Strategies to measure and improve emergency department performance: a scoping review

Elizabeth E Austin, Brette Blakely, Catalin Tufanaru, Amanda Selwood, Jeffrey Braithwaite, Robyn Clay-Williams, Elizabeth E Austin, Brette Blakely, Catalin Tufanaru, Amanda Selwood, Jeffrey Braithwaite, Robyn Clay-Williams

Abstract

Background: Over the last two decades, Emergency Department (ED) crowding has become an increasingly common occurrence worldwide. Crowding is a complex and challenging issue that affects EDs' capacity to provide safe, timely and quality care. This review aims to map the research evidence provided by reviews to improve ED performance.

Methods and findings: We performed a scoping review, searching Cochrane Database of Systematic Reviews, Scopus, EMBASE, CINAHL and PubMed (from inception to July 9, 2019; prospectively registered in Open Science Framework https://osf.io/gkq4t/). Eligibility criteria were: (1) review of primary research studies, published in English; (2) discusses a) how performance is measured in the ED, b) interventions used to improve ED performance and their characteristics, c) the role(s) of patients in improving ED performance, and d) the outcomes attributed to interventions used to improve ED performance; (3) focuses on a hospital ED context in any country or healthcare system. Pairs of reviewers independently screened studies' titles, abstracts, and full-texts for inclusion according to pre-established criteria. Discrepancies were resolved via discussion. Independent reviewers extracted data using a tool specifically designed for the review. Pairs of independent reviewers explored the quality of included reviews using the Risk of Bias in Systematic Reviews tool.
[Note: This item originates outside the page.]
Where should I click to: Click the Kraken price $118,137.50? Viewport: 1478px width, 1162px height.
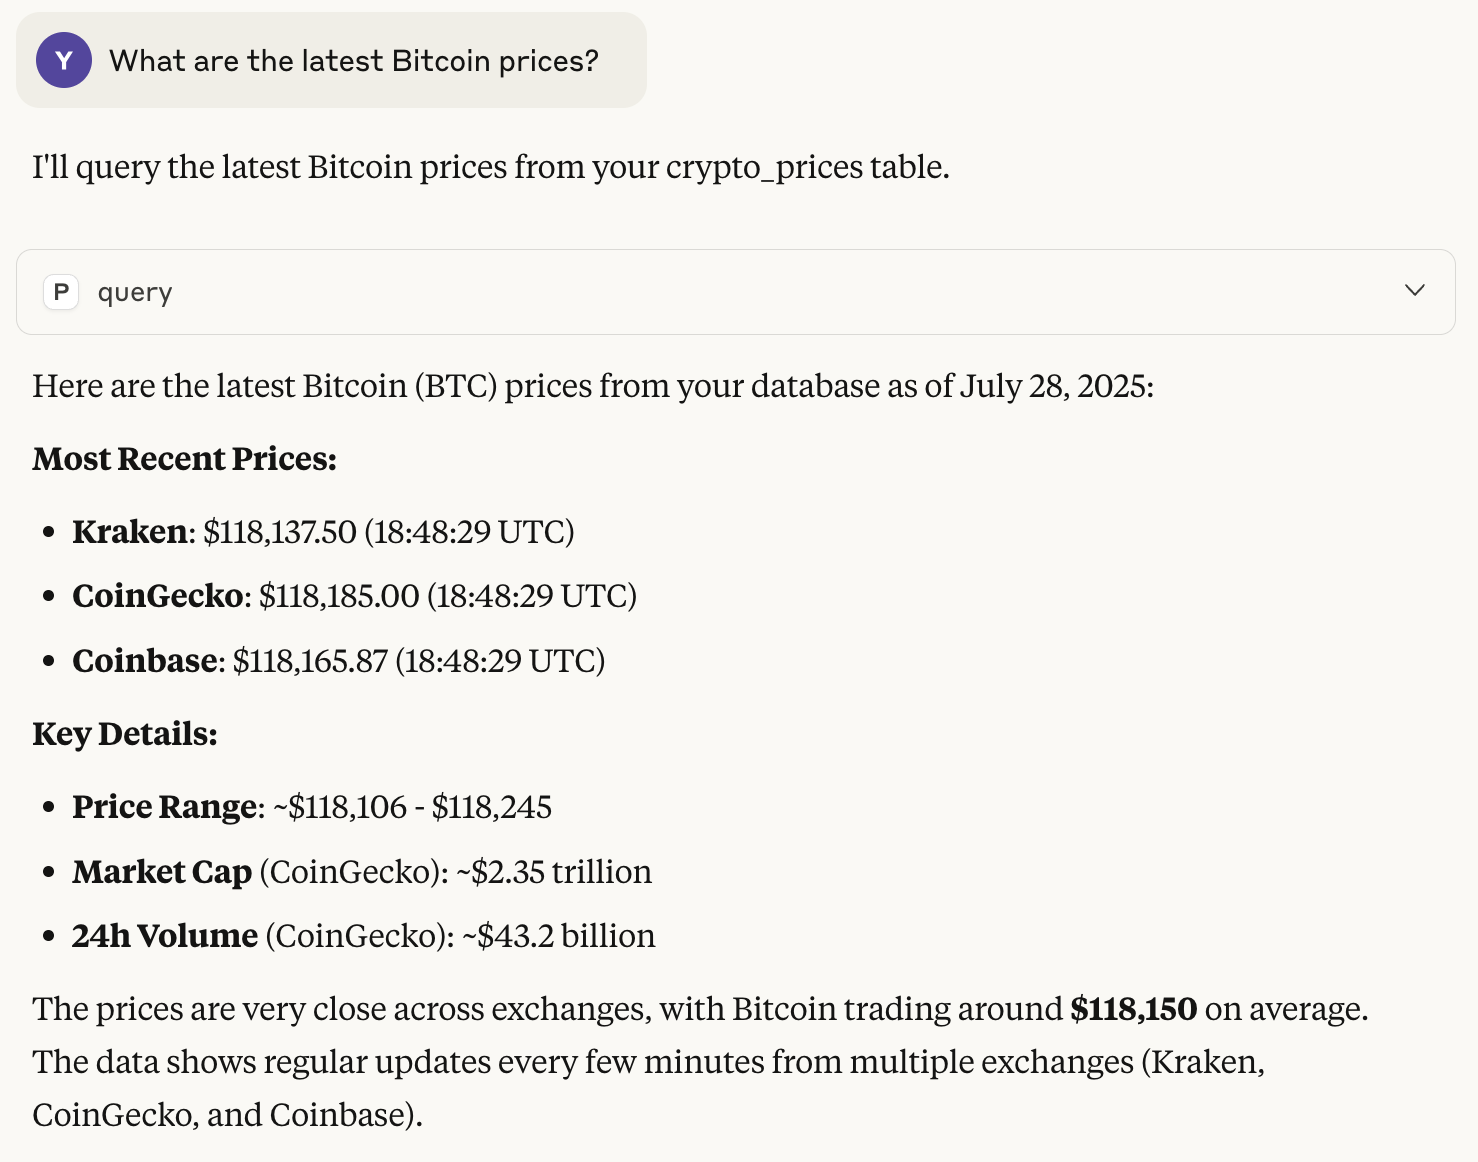pyautogui.click(x=280, y=532)
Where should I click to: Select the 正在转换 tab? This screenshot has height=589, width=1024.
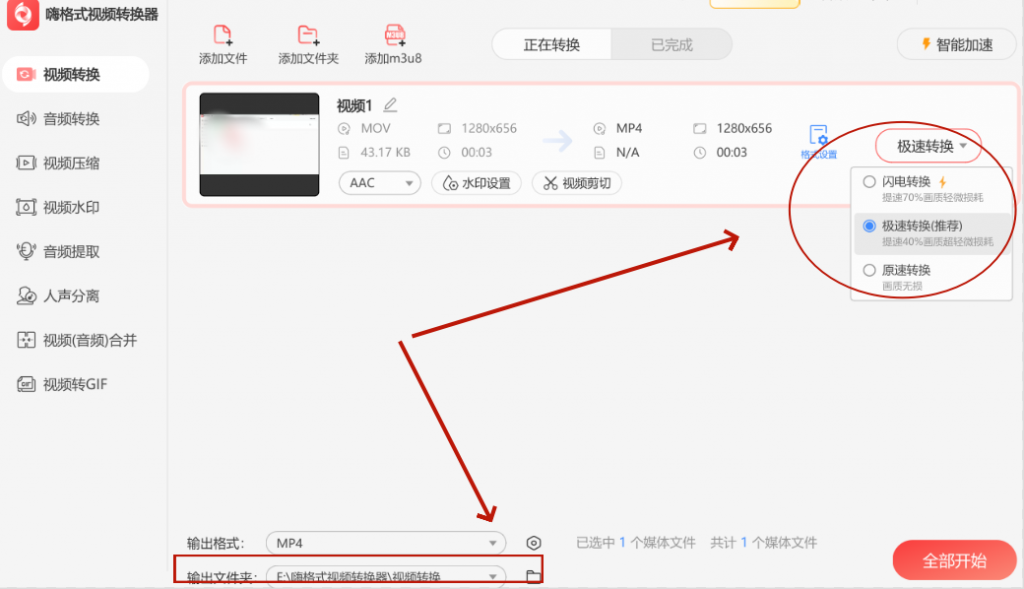(551, 44)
Narrative synthesis was performed on the 77 included reviews. Three reviews identified 202 individual indicators of ED performance. Seventy-four reviews reported 38 different interventions to improve ED performance: 27 interventions describing changes to practice and process (e.g., triage, care transitions, technology), and a further nine interventions describing changes to team composition (e.g., advanced nursing roles, scribes, pharmacy). Two reviews reported on two interventions addressing the role of patients in ED performance, supporting patients' decisions and providing education. The outcomes attributed to interventions used to improve ED performance were categorised into five key domains: time, proportion, process, cost, and clinical outcomes. Few interventions reported outcomes across all five outcome domains.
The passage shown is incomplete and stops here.